VI Control is a place where composers who love music and movies hang out. It's interesting to discuss this stuff to me. It's actually another way of learning - people make interesting points that I won't have thought of. I've learned in this very thread that PERHAPS James Horner never wanted that notorious patch, and also the possibility that it might yet get replaced for a reissue. Maybe not, but it's an interesting notion - what if you could rescore a movie to fix the flaws? 

I love Mark Knopfler's score to the sublime Princess Bride, but I'd LOVE to hear it orchestrated with a budget. Perhaps then I'd miss the old cheap and nasty patches I've come to know and even love a little...

To return to the score for Titanic - one of the main themes used (not My Heart Will Go On) is SO evocative of the movie, it's one of those that you only have to hear 5 seconds and it puts you right back into the film, remembering how you felt watching it. That's probably the highest compliment one can pay a composer. For all of us composers, our job is to serve story first and foremost.

Oh, and Narval... it does seem a TAD far fetched to think Horner and Cameron deliberately used a rubbish sampler patch just to give a knowing wink to the audience that they knew their film was a pile of crap all along...


----------



## Narval (Jul 13, 2010)

I don't think the film was a pile of crap, and what I was saying is that the director/composer presumably wanted that "pop new age-ish Enya-esque" mood (hence the patch), probably in order to make it clear to what audience they do appeal, which is the mainstream pop audience. That's what I was suggesting. I think it's pretty reasonable to presume that was intentional, considering the other Irish elements in there.

By the way, why so strong the Irish tone in the score? As I remember there was only one (and not very poignant) Irish guy there. The Italian guy was more colorful, so why not some Italian touch? Most of the others were English and some of them Americans, right? So what's the deal with the Irish ethnic color?


edit
... maybe it has something to do with the luck of the Irish?


----------



## Mike Connelly (Jul 13, 2010)

Cameron originally wanted to have Enya score the movie and used her stuff as temp tracks but she declined.


----------



## noiseboyuk (Jul 13, 2010)

Narval @ Tue Jul 13 said:


> I don't think the film was a pile of crap, and what I was saying is that the director/composer presumably wanted that "pop new age-ish Enya-esque" mood (hence the patch), probably in order to make it clear to what audience they do appeal, which is the mainstream pop audience.

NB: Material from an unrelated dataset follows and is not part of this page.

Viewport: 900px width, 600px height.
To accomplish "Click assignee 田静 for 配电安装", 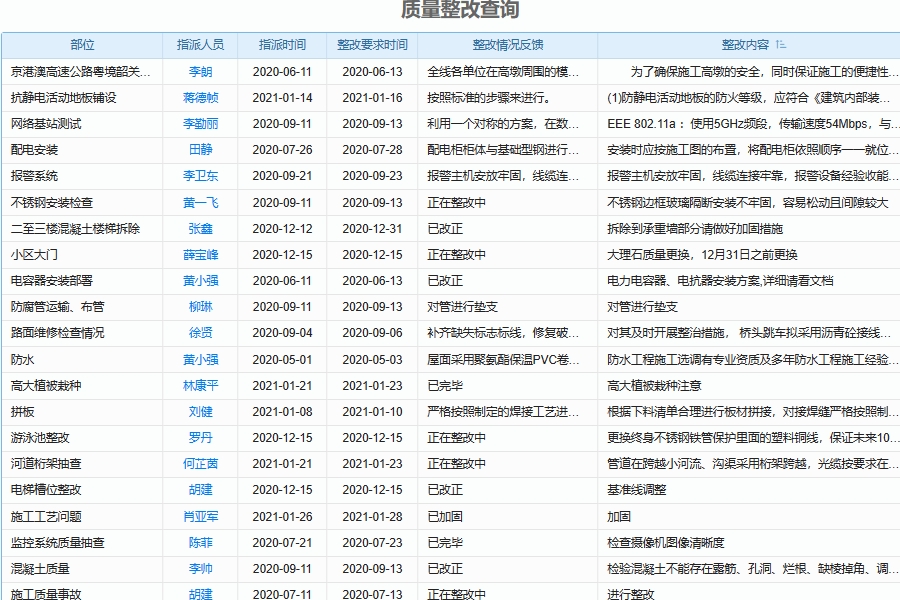I will click(x=199, y=149).
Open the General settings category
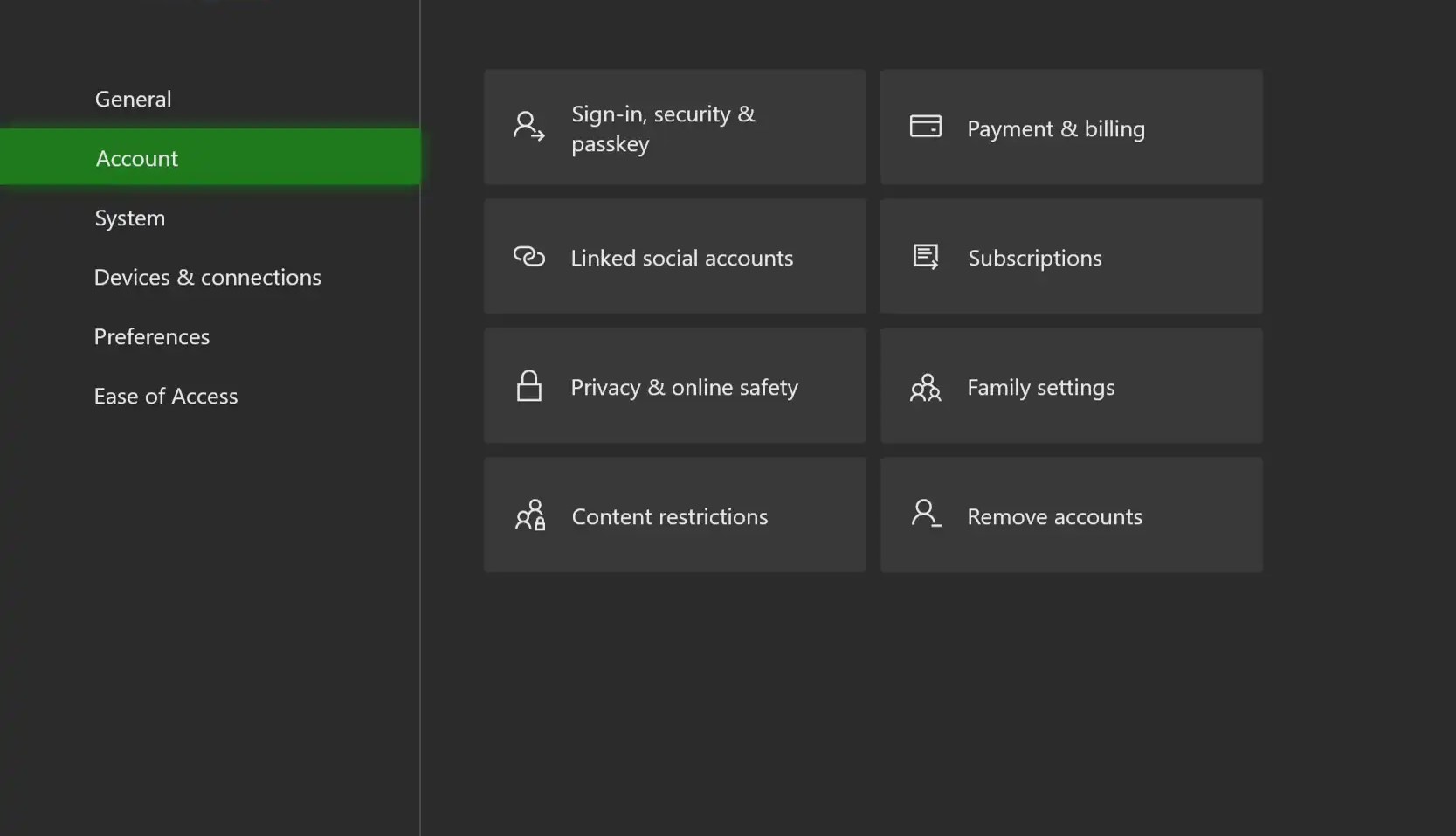This screenshot has height=836, width=1456. pos(133,99)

That's what I was suggesting. I think it's pretty reasonable to presume that was intentional, considering the other Irish elements in there.
> 
> By the way, why so strong the Irish tone in the score? As I remember there was only one (and not very poignant) Irish guy there. The Italian guy was more colorful, so why not some Italian touch? Most of the others were English and some of them Americans, right? So what's the deal with the Irish ethnic color?
> 
> ...



Oh I get ya. However, Enya may be "pop" but vocally it's not samples (is it?)

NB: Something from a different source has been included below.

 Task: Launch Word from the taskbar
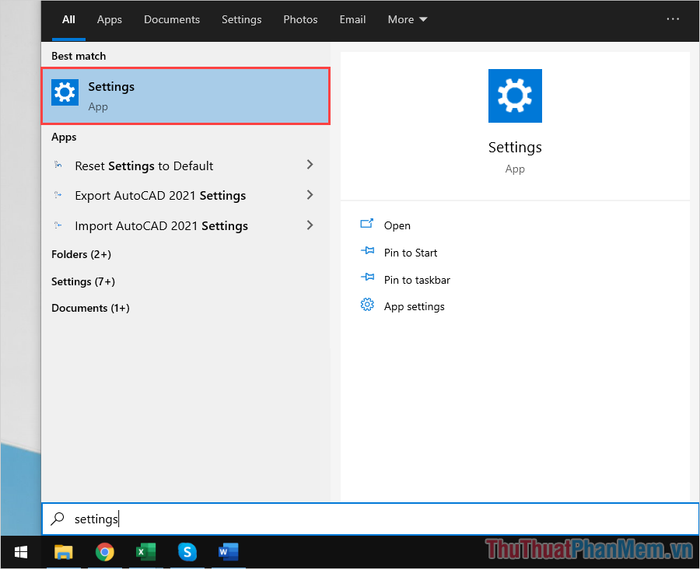228,551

As to the Irish motif, it's Irish music that steerage party-on to, so having that as a set-piece I guess it makes musical sense to keep with that motif even in the more poignant moments. It's pretty broad stroke stuff, but the equation seems to be - Ethnic Irish = genuine people living for the moment, which is Rose's transition - abandoning polite society to slum in in a drinking contest etc, then of course abandoning her rich fiancée for the penniless artist (indeed, "I'd rather be his whore than your wife").


----------



## Ashermusic (Jul 13, 2010)

Mike Connelly @ Tue Jul 13 said:


> Ashermusic @ Tue Jul 13 said:
> 
> 
> > With films, in theory at least, we have some attempt to create something at least moderately artistic.
> ...



Thomas Keller' goals and Mc Donald's are not commensurate.


----------



## Ashermusic (Jul 13, 2010)

I have re-thought this post and decided it was not necessary.


----------



## Mike Connelly (Jul 13, 2010)

Ashermusic @ Tue Jul 13 said:


> Thomas Keller' goals and Mc Donald's are not commensurate.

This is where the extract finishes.